Are you looking for some ideas for a classroom research project or science fair? Wildlife and ecosystems provide a great opportunity to do some original research.
Below are some general ideas that you may consider. Please be aware that these are just simple descriptions. They will have to be modified and expanded according to the specific project requirements and the skill level of the students involved. For more information about any of these (or other ideas), please feel free to contact Eric Proctor.
When doing research in the outdoors, every effort should be made to "leave no trace." Try to leave the environment the same as it was when you left. Do not leave trash behind. Stay on trails. If possible, try not to study the animals directly (i.e., picking them up). Most animals make their presence known from visible or auditory signs. Look for tracks, scat, nests, webs, etc. Listen for howls or bird calls. These are all good indicators of wildlife.
If it is necessary to use animals in your project, please be aware that every precaution should be taken to ensure the safety and well-being of the animals. Check out the official position statements on using animals in education from the National Association of Biology Teachers and the National Science Teachers Association. Finally, be sure to check the requirements for your specific project. Some teachers and organizations will not let you use animals.
Birds make great subjects for projects because they can be seen everywhere. Please be aware, however, that projects which cause harm to birds or other animals should be avoided! Possible investigations:
- Do the number/type of birds change depending on the habitat (i.e., school, stream, park, desert, etc.)?
- Does bird behaviors change when it is particularly hot or cold outside?
- How does wing shape affect flight (i.e., are some designs better suited for speed, quick moves, hovering, etc.)?
Insect Diversity Using Pan Traps
A simple modification of the common pitfall traps, this activity uses plastic popcorn bowls, water, and a drop of dish soap to capture flying insects. Possible investigations:
- Does the color of the bowl affect the type of insects caught?
- Do the types of insects captured change depending on the type of habitat (i.e., near a house, at the park, near a lake, in the forest, etc.)?
- Do the types of insects captured change depending on the time of day or season?
There are a variety of transect methods that can be used to study plants, including plots and lines.

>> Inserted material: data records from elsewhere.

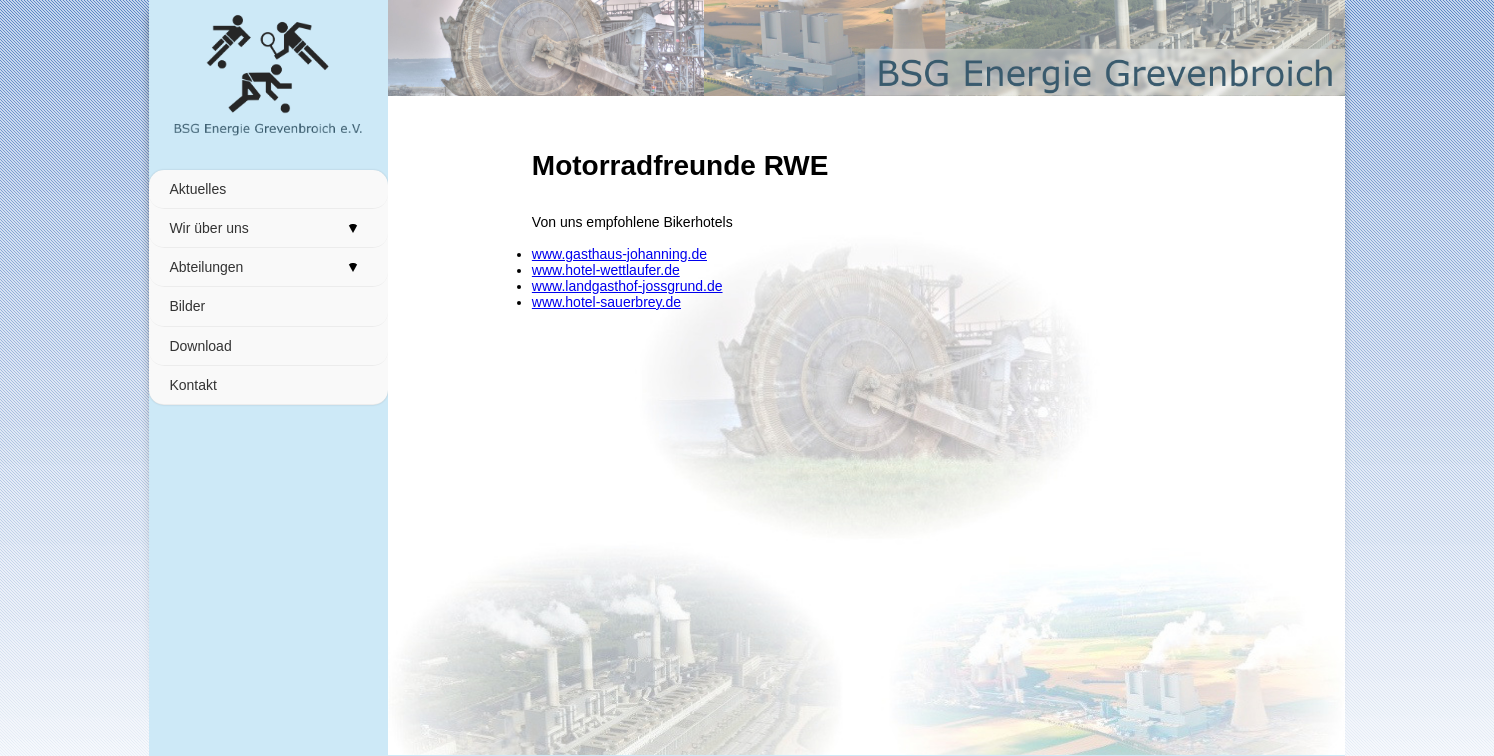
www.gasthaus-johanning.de (619, 254)
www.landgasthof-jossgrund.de (627, 286)
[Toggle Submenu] (353, 228)
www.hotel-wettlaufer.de (606, 270)
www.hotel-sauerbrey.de (606, 302)
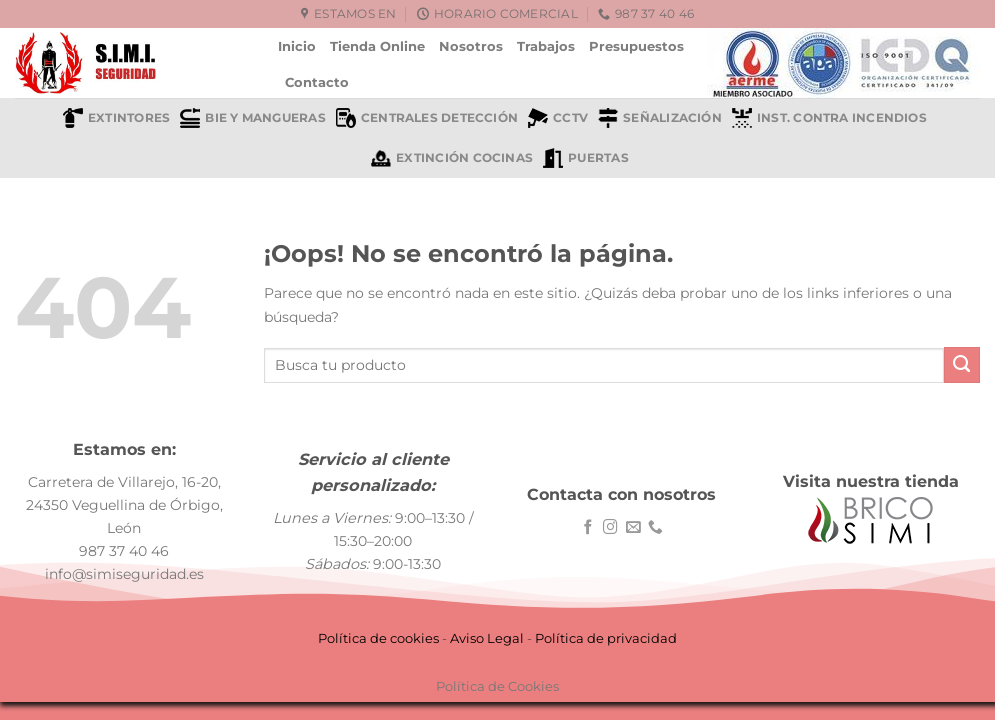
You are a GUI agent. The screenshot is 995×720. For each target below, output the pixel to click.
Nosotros (471, 46)
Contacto (317, 82)
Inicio (297, 46)
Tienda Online (377, 46)
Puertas (586, 158)
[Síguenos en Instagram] (610, 528)
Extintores (116, 118)
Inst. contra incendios (829, 118)
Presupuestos (636, 46)
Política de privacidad (606, 638)
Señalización (660, 118)
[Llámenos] (655, 528)
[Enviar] (962, 365)
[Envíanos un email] (633, 528)
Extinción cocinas (452, 158)
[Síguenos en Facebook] (588, 528)
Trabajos (546, 46)
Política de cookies (378, 638)
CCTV (558, 118)
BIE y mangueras (252, 118)
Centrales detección (427, 118)
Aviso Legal (487, 638)
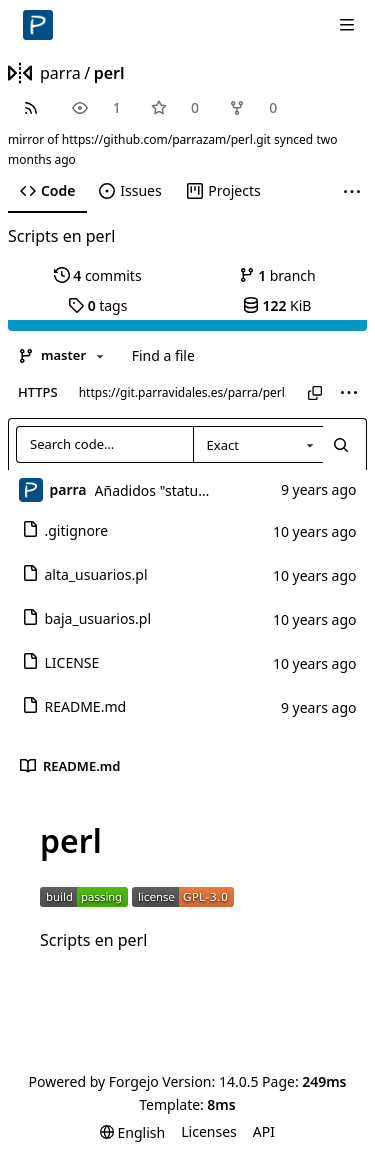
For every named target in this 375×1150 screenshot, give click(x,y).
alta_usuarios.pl (85, 574)
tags (97, 305)
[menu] (349, 393)
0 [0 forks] (273, 107)
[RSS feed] (30, 107)
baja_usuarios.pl (87, 618)
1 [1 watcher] (117, 107)
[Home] (38, 25)
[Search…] (341, 445)
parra (60, 73)
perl (109, 73)
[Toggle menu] (347, 25)
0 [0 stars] (195, 107)
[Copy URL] (315, 393)
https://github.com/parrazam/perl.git (166, 139)
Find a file (163, 355)
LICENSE (61, 662)
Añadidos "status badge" (175, 490)
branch (277, 275)
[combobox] (258, 445)
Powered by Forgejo (93, 1081)
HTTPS (38, 392)
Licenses (209, 1131)
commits (98, 275)
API (264, 1131)
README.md (74, 706)
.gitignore (65, 530)
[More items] (352, 191)
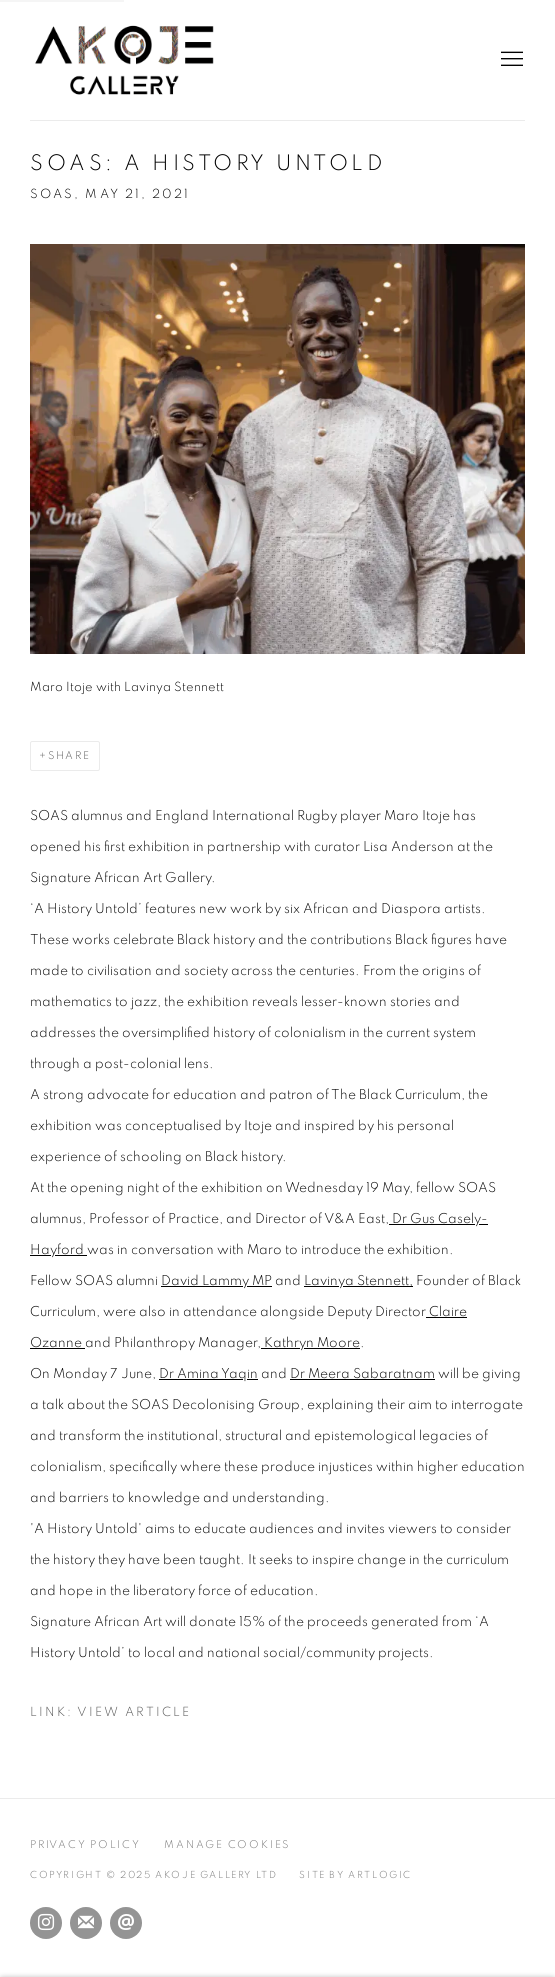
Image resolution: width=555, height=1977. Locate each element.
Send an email (126, 1923)
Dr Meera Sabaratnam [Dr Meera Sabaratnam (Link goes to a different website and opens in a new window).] (362, 1374)
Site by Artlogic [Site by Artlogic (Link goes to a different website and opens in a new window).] (355, 1875)
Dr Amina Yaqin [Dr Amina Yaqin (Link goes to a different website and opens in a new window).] (208, 1374)
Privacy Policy (85, 1844)
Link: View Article (110, 1712)
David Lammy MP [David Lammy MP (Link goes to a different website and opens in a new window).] (216, 1281)
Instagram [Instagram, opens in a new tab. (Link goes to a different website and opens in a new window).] (46, 1923)
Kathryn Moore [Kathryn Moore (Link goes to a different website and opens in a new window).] (310, 1343)
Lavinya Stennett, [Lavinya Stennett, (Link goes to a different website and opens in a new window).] (358, 1281)
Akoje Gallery (140, 60)
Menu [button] (510, 60)
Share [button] (69, 755)
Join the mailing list (86, 1923)
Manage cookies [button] (227, 1844)
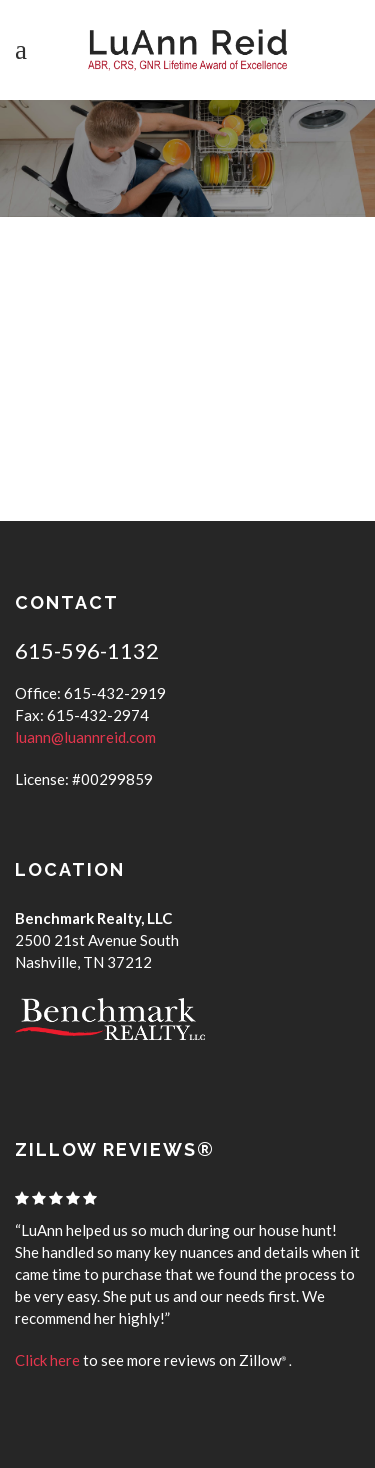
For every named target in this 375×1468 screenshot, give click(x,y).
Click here (47, 1360)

The simplest is to randomly throw out a hula hoop and record all of the plants that are found inside the hoop. Possible investigations:
- Does plant diversity change depending on the amount of human disturbance (i.e., next to a road, in the forest, in a park, next to a trail, etc.)?
- Are some ecosystems (i.e., desert, forest, riparian) more diverse than others?
- Does plant diversity change as you move uphill or on different sides of a hill?
- Is plant diversity affected by the introduction of a non-native plant species?
Miscellaneous Project Ideas
- What are different methods that seeds use to travel?
- How has the ecosystem around my house changed over time? What effect does this have for humans and wildlife? Use historical and current aerial photos and land use maps.
- Use online data sources to track animals over time. Can you explain why the animal is moving to where it is?